Atentados interromperam transporte e vacinação na capital do Amazonas. Descontrole nos presídios, falta de coordenação entre órgãos públicos e pouco uso de inteligência favorecem facções.Da noite de sábado (05/06) à manhã de segunda-feira, Manaus e outras seis cidades do estado do Amazonas enfrentaram uma onda de ataques promovidos por criminosos sob o comando de líderes presos, que afetaram o cotidiano de milhares de pessoas, com suspensão do transporte coletivo, do atendimento do governo à população e da vacinação contra a covid-19.

Os criminosos incendiaram pelo menos 29 veículos, dos quais 15 ônibus, atacaram oito prédios públicos com tiros e provocação de incêndios, e vandalizaram sete agências bancárias.
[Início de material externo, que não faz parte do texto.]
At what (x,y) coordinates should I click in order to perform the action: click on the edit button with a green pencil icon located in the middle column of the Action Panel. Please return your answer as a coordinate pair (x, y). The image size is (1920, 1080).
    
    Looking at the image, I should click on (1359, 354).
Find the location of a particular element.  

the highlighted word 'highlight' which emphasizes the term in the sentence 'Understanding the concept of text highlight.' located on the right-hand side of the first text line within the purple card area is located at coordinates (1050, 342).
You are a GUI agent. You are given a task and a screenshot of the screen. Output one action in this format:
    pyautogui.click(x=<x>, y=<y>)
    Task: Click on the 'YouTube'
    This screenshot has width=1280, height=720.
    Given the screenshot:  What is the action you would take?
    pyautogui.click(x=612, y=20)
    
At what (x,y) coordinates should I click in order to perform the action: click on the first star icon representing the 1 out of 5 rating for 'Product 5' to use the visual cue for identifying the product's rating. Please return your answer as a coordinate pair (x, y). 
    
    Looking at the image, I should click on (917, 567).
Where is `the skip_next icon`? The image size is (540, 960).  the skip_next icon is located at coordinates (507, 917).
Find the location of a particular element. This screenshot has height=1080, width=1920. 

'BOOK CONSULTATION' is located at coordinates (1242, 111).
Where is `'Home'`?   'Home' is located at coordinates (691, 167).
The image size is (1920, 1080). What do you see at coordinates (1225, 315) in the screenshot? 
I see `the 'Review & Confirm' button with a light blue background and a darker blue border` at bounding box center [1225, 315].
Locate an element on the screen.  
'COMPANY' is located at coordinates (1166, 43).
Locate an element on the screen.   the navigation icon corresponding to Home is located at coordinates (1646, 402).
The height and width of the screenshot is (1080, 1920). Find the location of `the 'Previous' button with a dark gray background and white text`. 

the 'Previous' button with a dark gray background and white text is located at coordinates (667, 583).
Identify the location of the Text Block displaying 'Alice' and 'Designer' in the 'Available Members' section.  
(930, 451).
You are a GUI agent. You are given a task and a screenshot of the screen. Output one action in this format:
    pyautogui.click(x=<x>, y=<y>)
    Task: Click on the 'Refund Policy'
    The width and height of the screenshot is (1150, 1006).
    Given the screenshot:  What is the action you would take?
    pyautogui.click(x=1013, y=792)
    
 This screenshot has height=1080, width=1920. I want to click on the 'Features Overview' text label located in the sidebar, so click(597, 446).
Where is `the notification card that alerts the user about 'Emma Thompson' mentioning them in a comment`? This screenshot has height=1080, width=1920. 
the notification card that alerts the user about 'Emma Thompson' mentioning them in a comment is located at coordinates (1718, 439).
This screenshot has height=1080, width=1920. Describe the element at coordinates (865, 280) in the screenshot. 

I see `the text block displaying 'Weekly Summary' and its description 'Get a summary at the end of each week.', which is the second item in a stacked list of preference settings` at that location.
Os alvos incluíram uma delegacia, na qual foi atirada uma granada que não explodiu, e uma Unidade Básica de Saúde, onde houve um princípio de incêndio.

Em Manaus, além da interrupção do transporte, da vacinação e dos atendimentos médicos sem urgência, foi suspensa a entrega de cestas básicas a famílias afetadas pela cheia do Rio Negro. Os serviços públicos foram retomados nesta terça, após cessarem os ataques.

A Secretaria de Segurança Pública do Amazonas afirmou que a ordem para os atentados veio de dentro de um presídio de Manaus, após Erick Batista Costa, integrante do alto escalão do Comando Vermelho no estado, ter sido morto no sábado na cidade durante uma operação da Polícia Militar. Desde o início dos ataques, 35 pessoas foram presas, e na segunda-feira o ministro da Justiça, Anderson Torres, anunciou que enviaria tropas adicionais da Força Nacional ao estado, a pedido do governador Wilson Lima (PSC).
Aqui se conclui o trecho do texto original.